**Written request:** Set out the entries from the line containing "Choose the LAUNDRY room label" through the line containing "tap(179, 253)" as a Markdown table with columns Row and Line, numbering each line and skipping blank lines. Leave the pictures out.

**Task data:**

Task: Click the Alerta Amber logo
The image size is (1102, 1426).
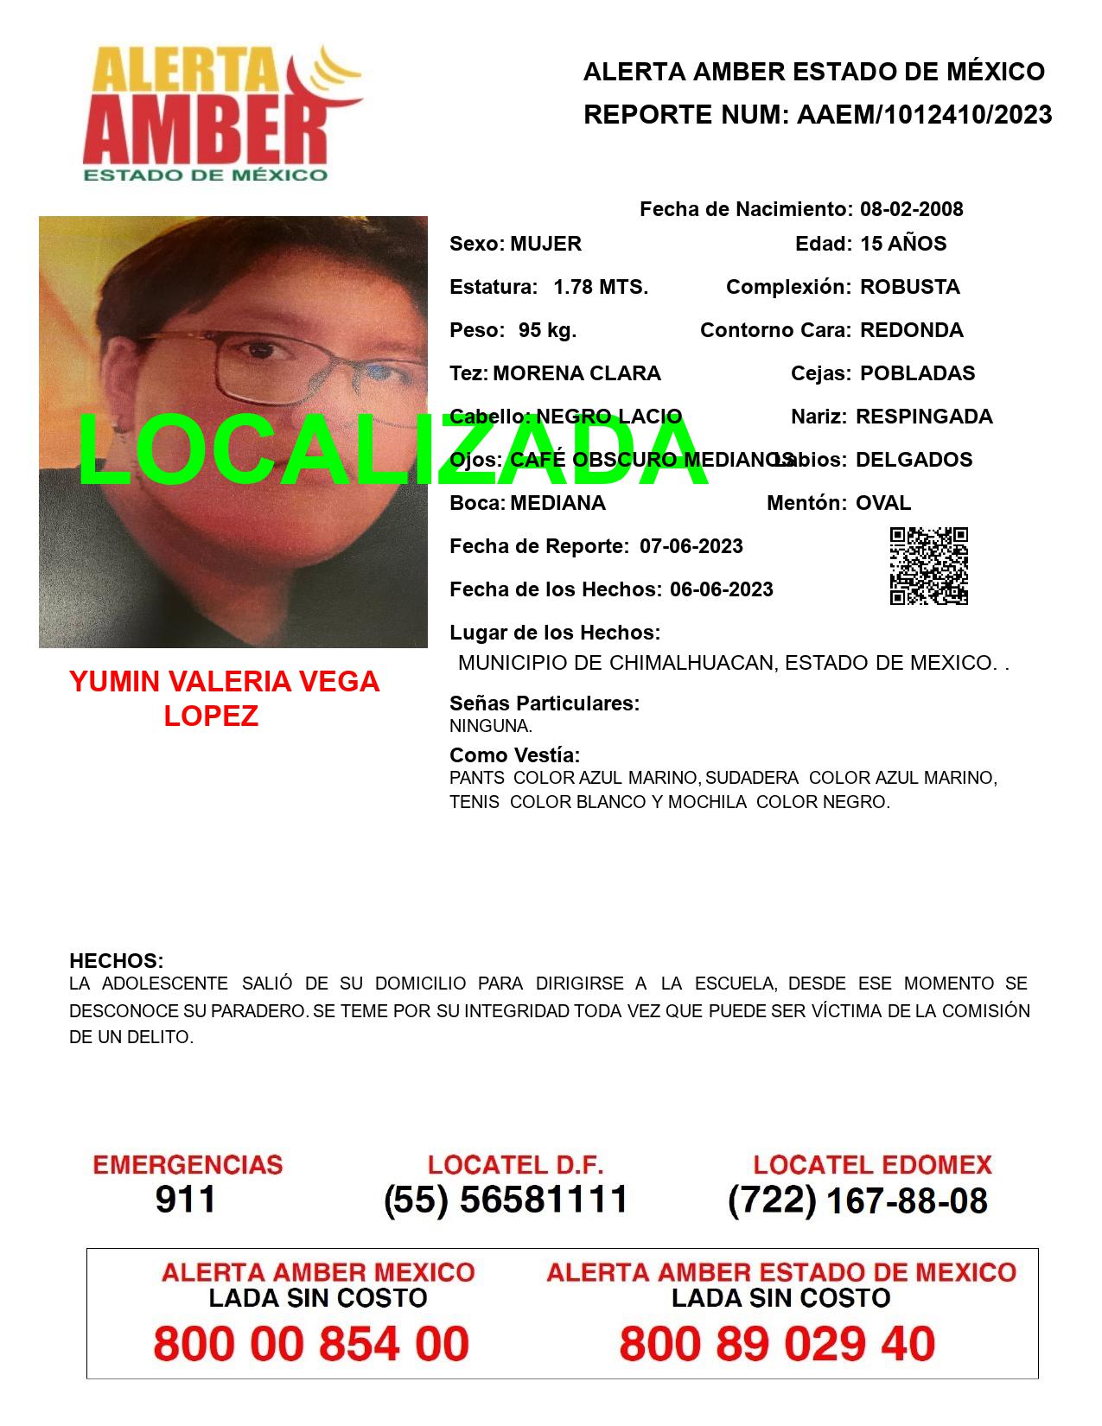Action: (x=223, y=112)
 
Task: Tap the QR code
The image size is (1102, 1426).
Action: (x=929, y=566)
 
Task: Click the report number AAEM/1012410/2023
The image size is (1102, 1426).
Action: (x=924, y=114)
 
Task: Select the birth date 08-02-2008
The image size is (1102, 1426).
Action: (x=911, y=209)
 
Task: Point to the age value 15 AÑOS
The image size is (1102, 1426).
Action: (x=903, y=244)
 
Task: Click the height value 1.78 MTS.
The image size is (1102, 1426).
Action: (x=601, y=287)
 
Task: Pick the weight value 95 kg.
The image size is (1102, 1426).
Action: (x=547, y=330)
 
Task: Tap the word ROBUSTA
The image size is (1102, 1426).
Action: (x=909, y=287)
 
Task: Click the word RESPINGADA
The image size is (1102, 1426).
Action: (x=924, y=417)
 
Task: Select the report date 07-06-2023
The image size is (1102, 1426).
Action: (x=691, y=546)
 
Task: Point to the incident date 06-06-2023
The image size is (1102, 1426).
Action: (x=722, y=589)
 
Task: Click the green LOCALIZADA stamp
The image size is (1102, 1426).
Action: (x=393, y=451)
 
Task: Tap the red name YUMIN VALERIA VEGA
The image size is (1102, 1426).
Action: (x=225, y=682)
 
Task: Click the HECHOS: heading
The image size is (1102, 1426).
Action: (x=116, y=961)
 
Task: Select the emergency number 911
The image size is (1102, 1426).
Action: (x=186, y=1200)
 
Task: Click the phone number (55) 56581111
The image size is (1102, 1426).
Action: (x=506, y=1200)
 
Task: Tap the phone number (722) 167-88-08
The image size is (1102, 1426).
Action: (x=857, y=1200)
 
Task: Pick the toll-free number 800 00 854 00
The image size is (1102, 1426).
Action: (x=311, y=1344)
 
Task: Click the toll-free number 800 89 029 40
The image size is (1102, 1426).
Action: (x=777, y=1344)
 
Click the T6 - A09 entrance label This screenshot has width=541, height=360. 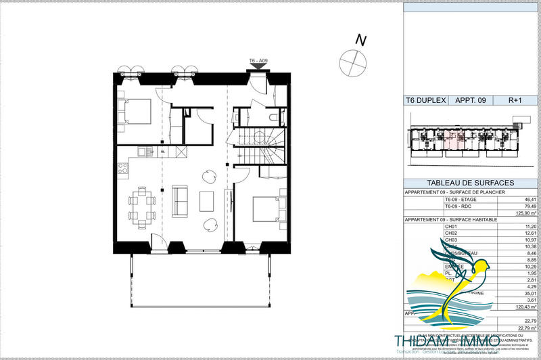tap(260, 61)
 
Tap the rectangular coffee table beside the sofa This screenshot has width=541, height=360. tap(206, 201)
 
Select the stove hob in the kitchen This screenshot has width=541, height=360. tap(122, 170)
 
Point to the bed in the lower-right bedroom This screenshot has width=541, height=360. tap(266, 208)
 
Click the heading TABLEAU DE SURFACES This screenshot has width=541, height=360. tap(471, 183)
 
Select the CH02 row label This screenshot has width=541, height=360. tap(452, 234)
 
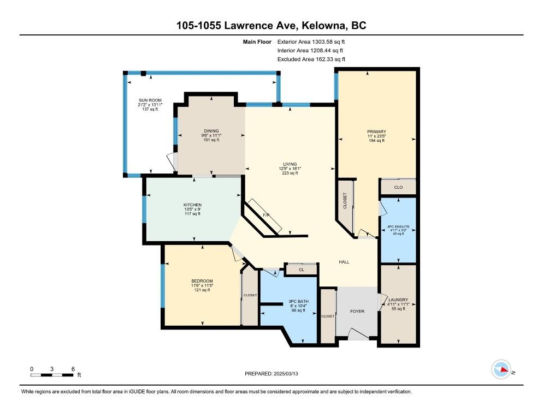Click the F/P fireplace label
266,215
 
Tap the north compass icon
501,369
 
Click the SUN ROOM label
150,100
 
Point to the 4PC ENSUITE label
398,226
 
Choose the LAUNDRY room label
398,300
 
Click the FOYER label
357,312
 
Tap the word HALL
344,262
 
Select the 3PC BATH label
298,301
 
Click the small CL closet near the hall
302,270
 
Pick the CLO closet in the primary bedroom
398,187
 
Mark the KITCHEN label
192,205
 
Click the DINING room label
211,131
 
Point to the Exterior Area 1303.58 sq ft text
311,42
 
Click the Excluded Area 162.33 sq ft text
311,59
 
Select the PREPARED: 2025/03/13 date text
272,374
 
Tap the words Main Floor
257,42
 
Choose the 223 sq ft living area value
290,173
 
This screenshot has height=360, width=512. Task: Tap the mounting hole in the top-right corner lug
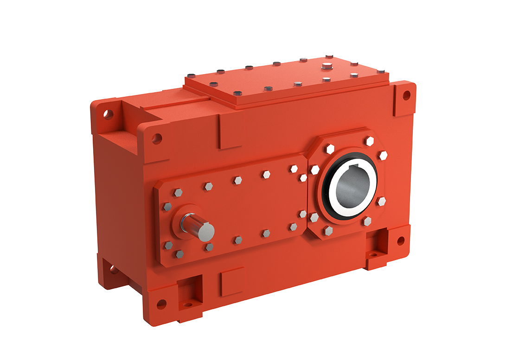tap(406, 95)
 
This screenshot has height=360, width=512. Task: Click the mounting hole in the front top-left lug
tap(157, 138)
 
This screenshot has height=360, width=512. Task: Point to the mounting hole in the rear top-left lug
tap(109, 114)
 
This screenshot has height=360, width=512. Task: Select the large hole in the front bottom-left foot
tap(161, 304)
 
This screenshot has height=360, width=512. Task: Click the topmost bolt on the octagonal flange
tap(370, 140)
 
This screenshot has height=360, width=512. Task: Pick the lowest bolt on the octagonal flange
tap(328, 230)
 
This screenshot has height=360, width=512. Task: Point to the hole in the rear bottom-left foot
tap(113, 269)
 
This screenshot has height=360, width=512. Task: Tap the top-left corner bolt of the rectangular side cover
tap(178, 192)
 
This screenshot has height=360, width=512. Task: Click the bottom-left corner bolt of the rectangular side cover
tap(179, 253)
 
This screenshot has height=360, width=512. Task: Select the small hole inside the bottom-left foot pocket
tap(188, 305)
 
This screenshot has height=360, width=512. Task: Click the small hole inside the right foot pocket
tap(373, 254)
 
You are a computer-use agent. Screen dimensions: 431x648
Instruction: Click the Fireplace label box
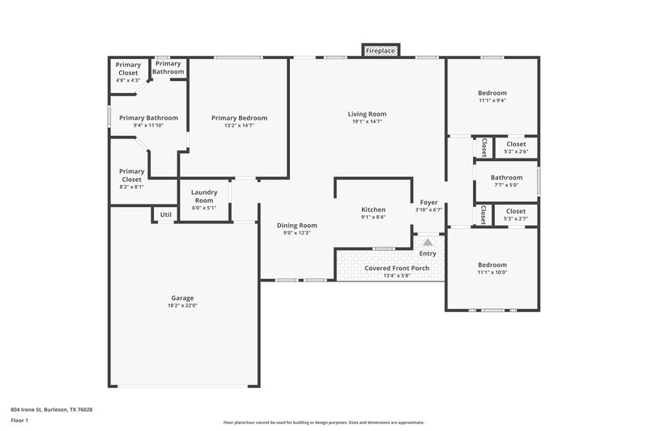pos(380,51)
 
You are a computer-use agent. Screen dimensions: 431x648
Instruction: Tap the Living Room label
pos(367,114)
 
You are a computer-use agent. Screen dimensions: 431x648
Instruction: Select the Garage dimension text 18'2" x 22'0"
pos(183,306)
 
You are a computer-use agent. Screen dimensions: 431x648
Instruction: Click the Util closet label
pos(165,214)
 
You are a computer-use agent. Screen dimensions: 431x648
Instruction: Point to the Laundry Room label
pos(203,196)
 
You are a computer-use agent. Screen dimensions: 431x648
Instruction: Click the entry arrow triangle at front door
pos(427,242)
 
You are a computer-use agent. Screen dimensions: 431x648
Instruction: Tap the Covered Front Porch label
pos(386,268)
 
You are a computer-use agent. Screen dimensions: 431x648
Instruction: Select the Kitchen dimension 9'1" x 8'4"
pos(373,217)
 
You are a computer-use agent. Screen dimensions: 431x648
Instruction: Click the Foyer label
pos(428,202)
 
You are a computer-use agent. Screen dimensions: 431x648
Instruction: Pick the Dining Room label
pos(297,225)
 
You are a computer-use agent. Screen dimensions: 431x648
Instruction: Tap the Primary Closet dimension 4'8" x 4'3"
pos(128,80)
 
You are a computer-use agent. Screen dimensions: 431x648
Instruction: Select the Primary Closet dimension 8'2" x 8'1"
pos(131,186)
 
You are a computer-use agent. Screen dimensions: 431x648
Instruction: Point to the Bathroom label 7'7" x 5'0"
pos(506,177)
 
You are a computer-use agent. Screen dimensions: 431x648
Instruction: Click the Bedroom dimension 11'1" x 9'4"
pos(492,100)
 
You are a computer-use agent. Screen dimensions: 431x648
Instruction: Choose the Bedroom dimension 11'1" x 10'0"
pos(492,273)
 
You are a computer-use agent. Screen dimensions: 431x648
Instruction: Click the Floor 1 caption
pos(19,421)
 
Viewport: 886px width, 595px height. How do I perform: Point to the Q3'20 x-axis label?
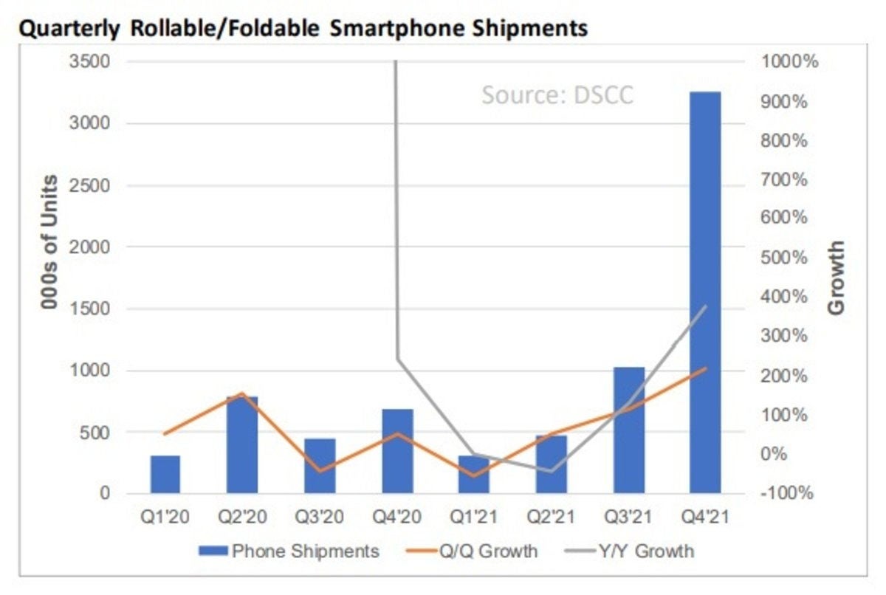pos(320,517)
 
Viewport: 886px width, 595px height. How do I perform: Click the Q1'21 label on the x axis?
pos(473,517)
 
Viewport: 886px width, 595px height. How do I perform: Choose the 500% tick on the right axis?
pos(786,258)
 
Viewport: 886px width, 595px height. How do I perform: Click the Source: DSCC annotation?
pos(557,95)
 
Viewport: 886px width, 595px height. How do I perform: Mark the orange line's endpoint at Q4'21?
pos(704,368)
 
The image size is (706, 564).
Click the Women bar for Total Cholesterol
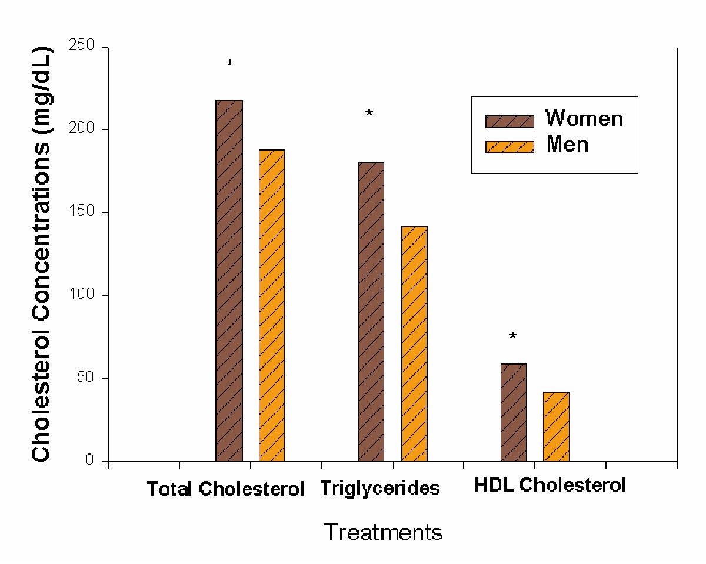coord(229,281)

**Answer for the task:**
| Row | Line |
|---|---|
| 1 | Choose the LAUNDRY room label |
| 2 | 398,300 |
| 3 | Click the FOYER label |
| 4 | 357,312 |
| 5 | Tap the word HALL |
| 6 | 344,262 |
| 7 | Select the 3PC BATH label |
| 8 | 298,301 |
| 9 | Click the small CL closet near the hall |
| 10 | 302,270 |
| 11 | Pick the CLO closet in the primary bedroom |
| 12 | 398,187 |
| 13 | Mark the KITCHEN label |
| 14 | 192,205 |
| 15 | Click the DINING room label |
| 16 | 211,131 |
| 17 | Point to the Exterior Area 1303.58 sq ft text |
| 18 | 311,42 |
| 19 | Click the Excluded Area 162.33 sq ft text |
| 20 | 311,59 |
| 21 | Select the PREPARED: 2025/03/13 date text |
| 22 | 272,374 |
| 23 | Tap the words Main Floor |
| 24 | 257,42 |
| 25 | Choose the 223 sq ft living area value |
| 26 | 290,173 |
| 27 | This screenshot has height=360, width=512. Task: Tap the mounting hole in the top-right corner lug |
| 28 | tap(406, 95) |
| 29 | This screenshot has height=360, width=512. Task: Click the mounting hole in the front top-left lug |
| 30 | tap(157, 138) |
| 31 | This screenshot has height=360, width=512. Task: Point to the mounting hole in the rear top-left lug |
| 32 | tap(109, 114) |
| 33 | This screenshot has height=360, width=512. Task: Select the large hole in the front bottom-left foot |
| 34 | tap(161, 304) |
| 35 | This screenshot has height=360, width=512. Task: Click the topmost bolt on the octagonal flange |
| 36 | tap(370, 140) |
| 37 | This screenshot has height=360, width=512. Task: Pick the lowest bolt on the octagonal flange |
| 38 | tap(328, 230) |
| 39 | This screenshot has height=360, width=512. Task: Point to the hole in the rear bottom-left foot |
| 40 | tap(113, 269) |
| 41 | This screenshot has height=360, width=512. Task: Tap the top-left corner bolt of the rectangular side cover |
| 42 | tap(178, 192) |
| 43 | This screenshot has height=360, width=512. Task: Click the bottom-left corner bolt of the rectangular side cover |
| 44 | tap(179, 253) |